Records from a collection:
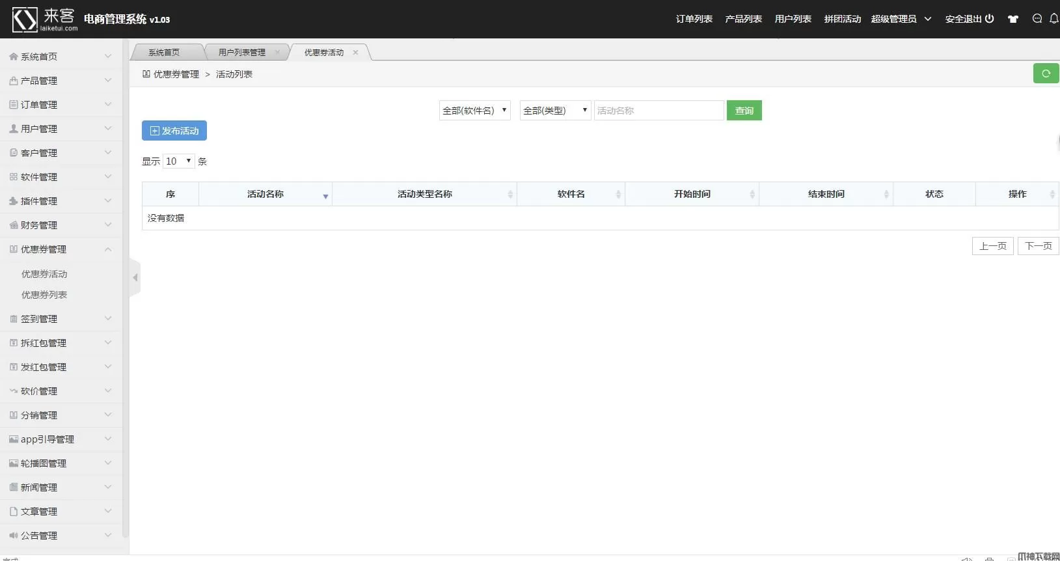The image size is (1060, 561).
Task: Sort the table by 活动名称 column
Action: (265, 194)
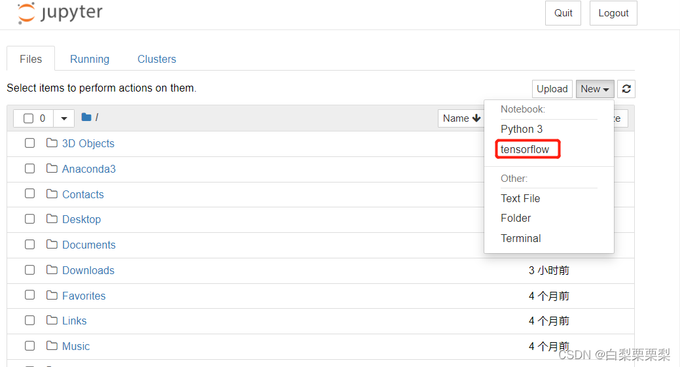
Task: Click the sort arrow next to Name
Action: (476, 118)
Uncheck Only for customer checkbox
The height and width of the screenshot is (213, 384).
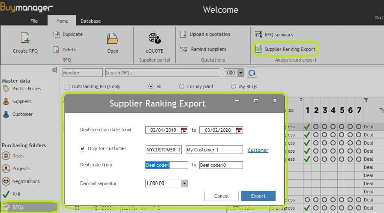(x=83, y=149)
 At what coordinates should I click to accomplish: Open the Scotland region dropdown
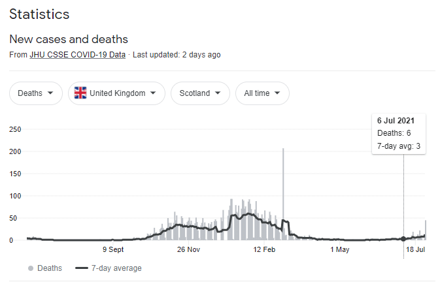point(200,93)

Work required: Reproduce the lines of the items with "Scotland" swapped for "Wales" and everything else left unchanged. Include every item and leave out the pictures.

Complete answer:
The image size is (1060, 561).
Task: Sort the table by 活动名称 column
Action: (265, 194)
Task: Click the sort arrow next to Name
Action: (476, 118)
Uncheck Only for customer checkbox
The height and width of the screenshot is (213, 384).
(x=83, y=149)
 At what coordinates should I click to accomplish: Open the Wales region dropdown
point(200,93)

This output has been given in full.